-- PROVIDED INFORMATION follows --
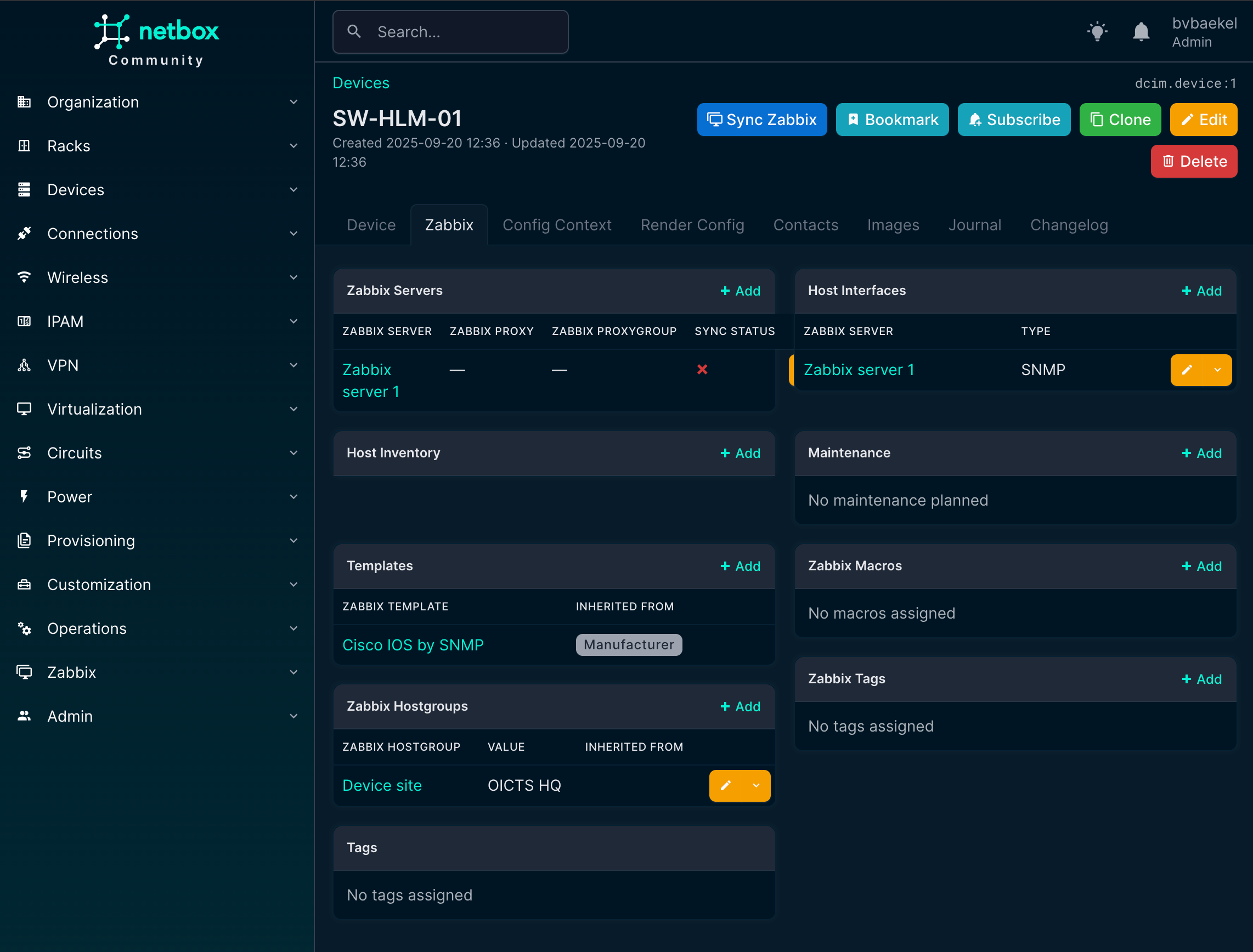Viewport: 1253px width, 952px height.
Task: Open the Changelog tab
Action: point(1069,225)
-- PROVIDED INFORMATION concluded --
-- PROVIDED INFORMATION follows --
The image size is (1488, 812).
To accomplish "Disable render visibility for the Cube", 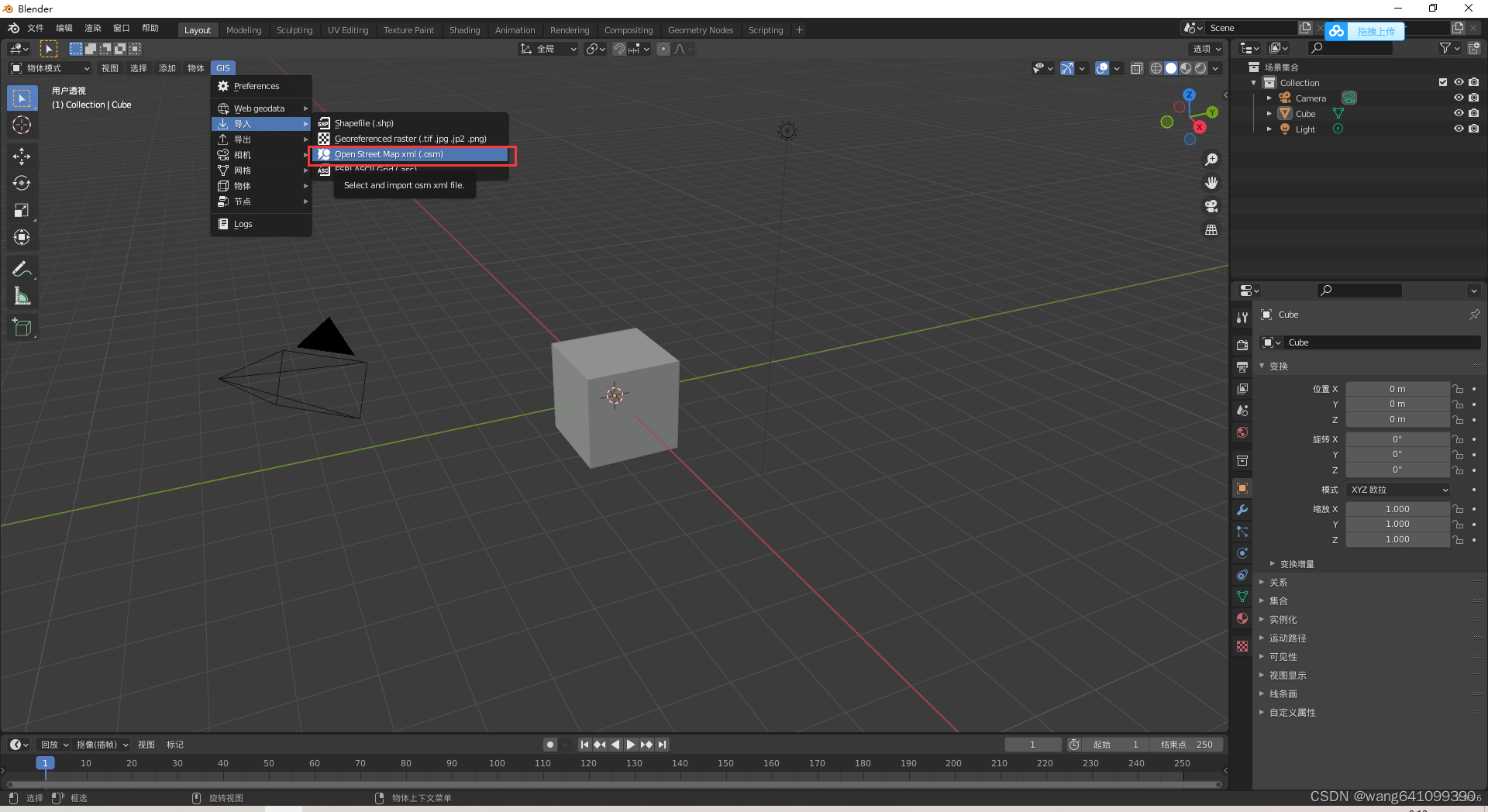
-- PROVIDED INFORMATION concluded --
**DIRECTIONS FOR THIS TASK**
What do the entries above read from the line containing "The image size is (1488, 812)." through the line containing "render visibility for"? Output those lines exactly, both ends included, with the pictures left out.

**RESULT**
The image size is (1488, 812).
To accomplish "Disable render visibility for the Cube", 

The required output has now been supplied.